▶ [PROBLEM STATEMENT] Print every entry exactly as written.

▶ [LISTED ENTRIES]
┌──

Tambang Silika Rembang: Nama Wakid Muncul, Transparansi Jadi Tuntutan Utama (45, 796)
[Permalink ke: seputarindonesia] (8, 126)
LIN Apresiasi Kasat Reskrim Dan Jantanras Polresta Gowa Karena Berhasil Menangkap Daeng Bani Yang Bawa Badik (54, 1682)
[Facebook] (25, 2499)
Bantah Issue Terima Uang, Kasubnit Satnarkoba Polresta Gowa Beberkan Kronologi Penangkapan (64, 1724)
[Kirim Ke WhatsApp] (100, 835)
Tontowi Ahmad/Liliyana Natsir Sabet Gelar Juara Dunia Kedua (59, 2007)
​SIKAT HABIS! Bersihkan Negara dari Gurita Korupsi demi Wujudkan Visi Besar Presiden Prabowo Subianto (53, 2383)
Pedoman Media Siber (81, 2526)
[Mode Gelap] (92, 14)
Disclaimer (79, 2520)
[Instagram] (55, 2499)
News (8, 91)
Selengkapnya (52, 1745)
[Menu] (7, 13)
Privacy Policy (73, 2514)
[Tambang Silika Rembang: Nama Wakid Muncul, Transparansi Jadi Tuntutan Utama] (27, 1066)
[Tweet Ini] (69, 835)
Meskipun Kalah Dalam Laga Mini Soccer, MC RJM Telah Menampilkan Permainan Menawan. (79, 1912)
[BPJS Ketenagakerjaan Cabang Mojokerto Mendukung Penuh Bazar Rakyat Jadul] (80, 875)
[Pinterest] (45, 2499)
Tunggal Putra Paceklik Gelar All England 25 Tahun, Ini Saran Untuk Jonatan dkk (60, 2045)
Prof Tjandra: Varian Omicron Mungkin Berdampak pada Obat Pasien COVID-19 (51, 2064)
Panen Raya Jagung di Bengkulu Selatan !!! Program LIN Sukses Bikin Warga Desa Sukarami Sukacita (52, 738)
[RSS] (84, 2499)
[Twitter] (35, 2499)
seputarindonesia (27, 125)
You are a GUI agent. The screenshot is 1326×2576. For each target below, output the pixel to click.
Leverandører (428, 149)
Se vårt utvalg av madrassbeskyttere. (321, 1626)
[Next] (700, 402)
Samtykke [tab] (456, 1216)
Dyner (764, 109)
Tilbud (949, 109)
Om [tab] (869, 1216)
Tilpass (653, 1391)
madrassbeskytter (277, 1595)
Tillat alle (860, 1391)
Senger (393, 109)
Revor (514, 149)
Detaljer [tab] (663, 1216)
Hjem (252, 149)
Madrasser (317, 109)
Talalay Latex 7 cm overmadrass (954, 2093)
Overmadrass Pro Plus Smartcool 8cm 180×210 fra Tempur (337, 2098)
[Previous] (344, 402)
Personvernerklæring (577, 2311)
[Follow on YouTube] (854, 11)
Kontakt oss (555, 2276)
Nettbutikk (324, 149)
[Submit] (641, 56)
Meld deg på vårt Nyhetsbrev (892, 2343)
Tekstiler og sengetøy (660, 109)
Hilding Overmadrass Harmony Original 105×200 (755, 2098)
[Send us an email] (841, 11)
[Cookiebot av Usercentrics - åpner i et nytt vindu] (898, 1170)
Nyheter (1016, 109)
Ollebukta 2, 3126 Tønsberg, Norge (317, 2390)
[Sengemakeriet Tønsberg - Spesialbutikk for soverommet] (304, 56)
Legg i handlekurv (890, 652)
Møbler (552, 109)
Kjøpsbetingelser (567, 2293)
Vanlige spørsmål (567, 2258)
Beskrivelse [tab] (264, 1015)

└──

▶ [EXPECTED ANSWER]
Tambang Silika Rembang: Nama Wakid Muncul, Transparansi Jadi Tuntutan Utama (45, 796)
[Permalink ke: seputarindonesia] (8, 126)
LIN Apresiasi Kasat Reskrim Dan Jantanras Polresta Gowa Karena Berhasil Menangkap Daeng Bani Yang Bawa Badik (54, 1682)
[Facebook] (25, 2499)
Bantah Issue Terima Uang, Kasubnit Satnarkoba Polresta Gowa Beberkan Kronologi Penangkapan (64, 1724)
[Kirim Ke WhatsApp] (100, 835)
Tontowi Ahmad/Liliyana Natsir Sabet Gelar Juara Dunia Kedua (59, 2007)
​SIKAT HABIS! Bersihkan Negara dari Gurita Korupsi demi Wujudkan Visi Besar Presiden Prabowo Subianto (53, 2383)
Pedoman Media Siber (81, 2526)
[Mode Gelap] (92, 14)
Disclaimer (79, 2520)
[Instagram] (55, 2499)
News (8, 91)
Selengkapnya (52, 1745)
[Menu] (7, 13)
Privacy Policy (73, 2514)
[Tambang Silika Rembang: Nama Wakid Muncul, Transparansi Jadi Tuntutan Utama] (27, 1066)
[Tweet Ini] (69, 835)
Meskipun Kalah Dalam Laga Mini Soccer, MC RJM Telah Menampilkan Permainan Menawan. (79, 1912)
[BPJS Ketenagakerjaan Cabang Mojokerto Mendukung Penuh Bazar Rakyat Jadul] (80, 875)
[Pinterest] (45, 2499)
Tunggal Putra Paceklik Gelar All England 25 Tahun, Ini Saran Untuk Jonatan dkk (60, 2045)
Prof Tjandra: Varian Omicron Mungkin Berdampak pada Obat Pasien COVID-19 (51, 2064)
Panen Raya Jagung di Bengkulu Selatan !!! Program LIN Sukses Bikin Warga Desa Sukarami Sukacita (52, 738)
[RSS] (84, 2499)
[Twitter] (35, 2499)
seputarindonesia (27, 125)
You are a GUI agent. The screenshot is 1326×2576. For each target below, output the pixel to click.
Leverandører (428, 149)
Se vårt utvalg av madrassbeskyttere. (321, 1626)
[Next] (700, 402)
Samtykke [tab] (456, 1216)
Dyner (764, 109)
Tilbud (949, 109)
Om [tab] (869, 1216)
Tilpass (653, 1391)
madrassbeskytter (277, 1595)
Tillat alle (860, 1391)
Senger (393, 109)
Revor (514, 149)
Detaljer [tab] (663, 1216)
Hjem (252, 149)
Madrasser (317, 109)
Talalay Latex 7 cm overmadrass (954, 2093)
Overmadrass Pro Plus Smartcool 8cm 180×210 fra Tempur (337, 2098)
[Previous] (344, 402)
Personvernerklæring (577, 2311)
[Follow on YouTube] (854, 11)
Kontakt oss (555, 2276)
Nettbutikk (324, 149)
[Submit] (641, 56)
Meld deg på vårt Nyhetsbrev (892, 2343)
Tekstiler og sengetøy (660, 109)
Hilding Overmadrass Harmony Original 105×200 (755, 2098)
[Send us an email] (841, 11)
[Cookiebot av Usercentrics - åpner i et nytt vindu] (898, 1170)
Nyheter (1016, 109)
Ollebukta 2, 3126 Tønsberg, Norge (317, 2390)
[Sengemakeriet Tønsberg - Spesialbutikk for soverommet] (304, 56)
Legg i handlekurv (890, 652)
Møbler (552, 109)
Kjøpsbetingelser (567, 2293)
Vanlige spørsmål (567, 2258)
Beskrivelse [tab] (264, 1015)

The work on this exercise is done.